Collected data
┄┄┄┄┄┄┄┄┄┄

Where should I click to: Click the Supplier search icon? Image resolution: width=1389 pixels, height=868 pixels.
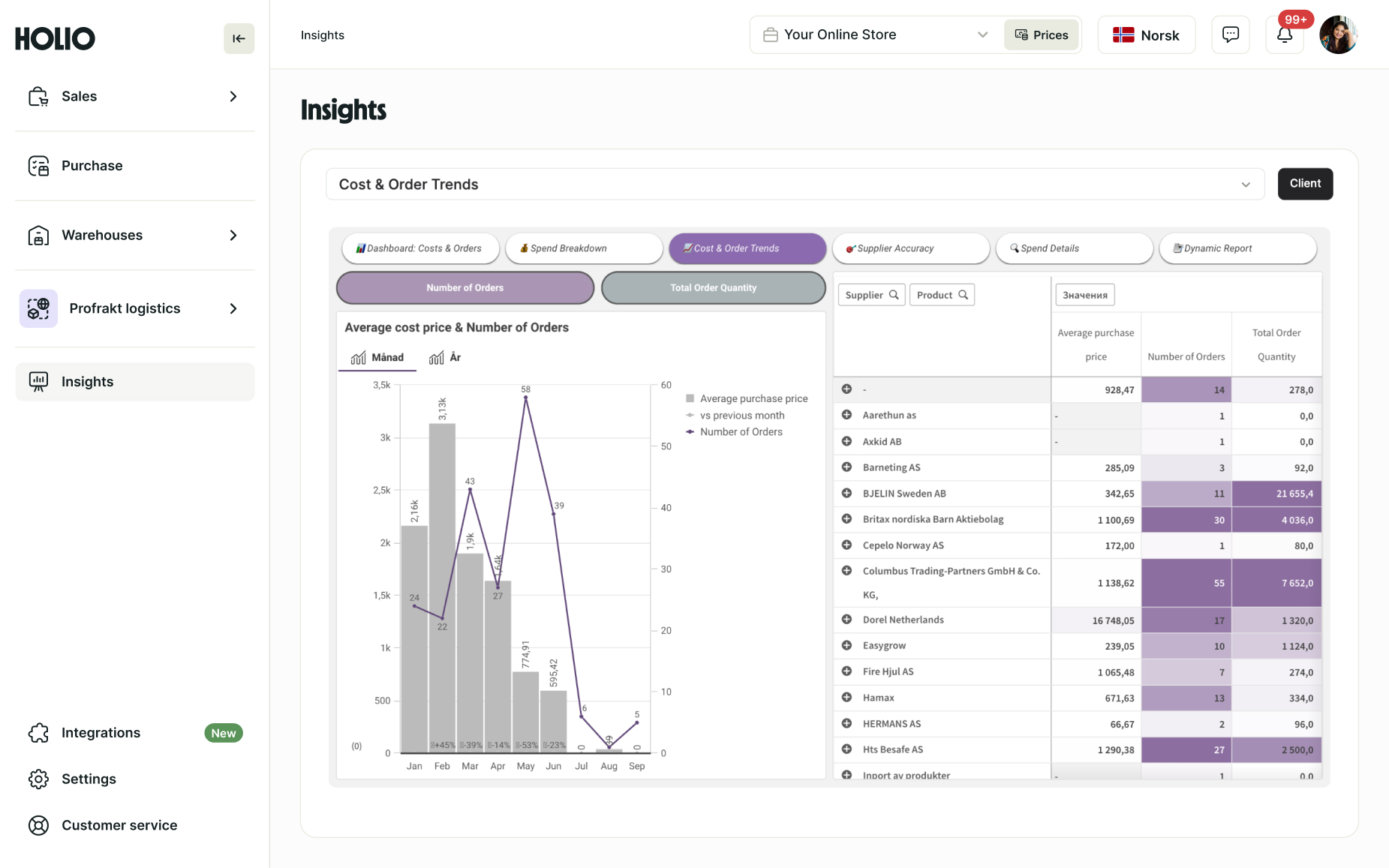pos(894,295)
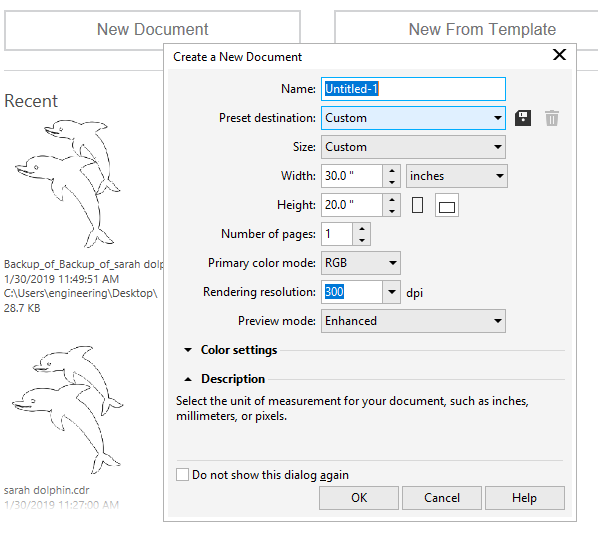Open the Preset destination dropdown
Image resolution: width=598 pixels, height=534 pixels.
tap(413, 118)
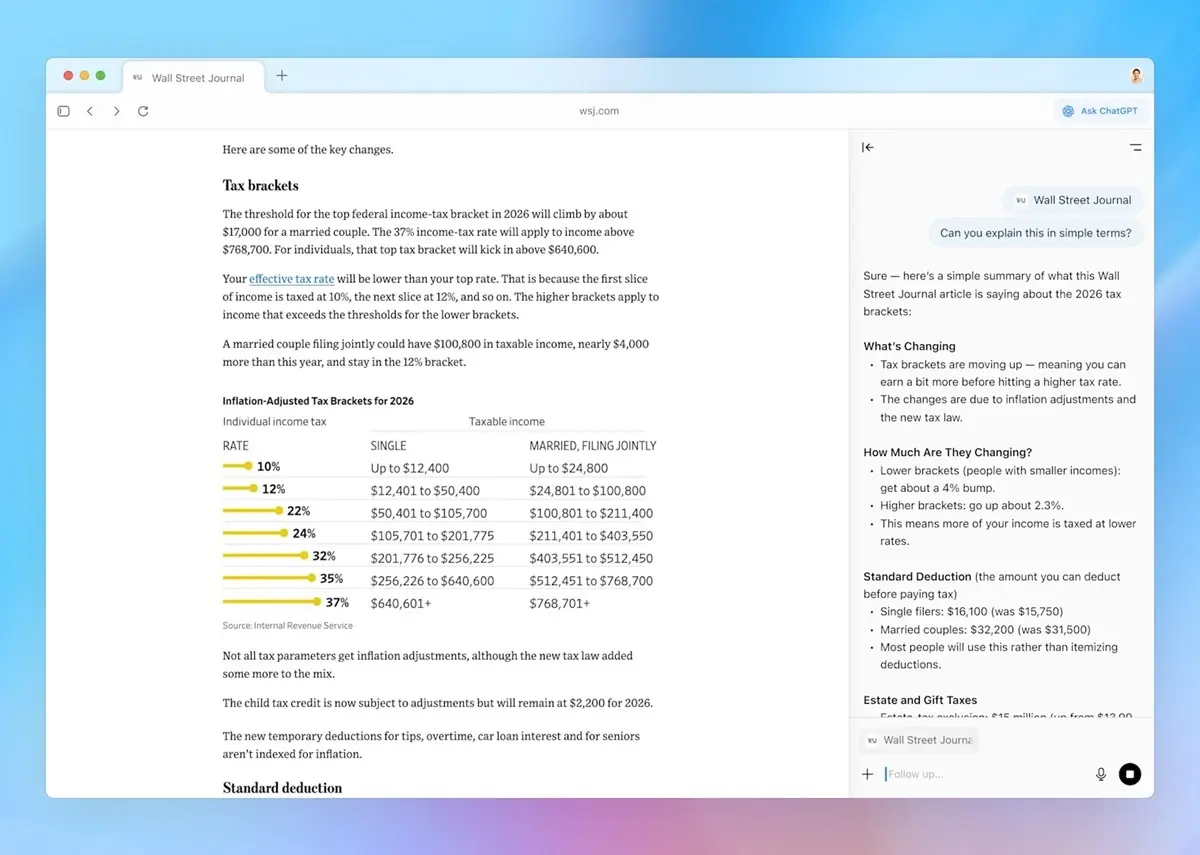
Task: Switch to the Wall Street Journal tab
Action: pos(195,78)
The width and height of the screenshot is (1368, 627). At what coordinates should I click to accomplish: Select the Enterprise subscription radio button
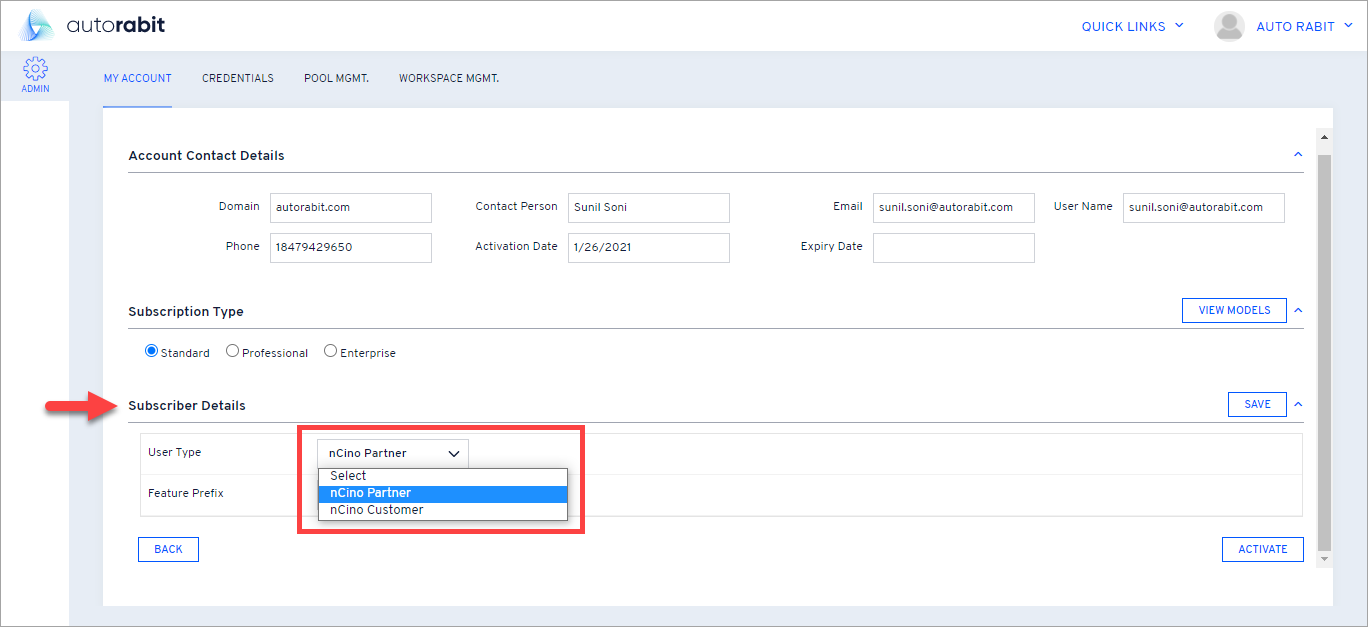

┄┄┄┄┄┄┄┄┄┄

*Assignment*: Output all of the entries verbatim, leaving out any images.

*Answer for the task*:
Where should I click to: Click the Supplier search icon? Image resolution: width=1389 pixels, height=868 pixels.
pos(894,295)
Open the Preset destination dropdown
Image resolution: width=598 pixels, height=534 pixels.
tap(413, 118)
Task: Switch to the Wall Street Journal tab
Action: pos(195,78)
The width and height of the screenshot is (1368, 627). At what coordinates should I click to accomplish: Select the Enterprise subscription radio button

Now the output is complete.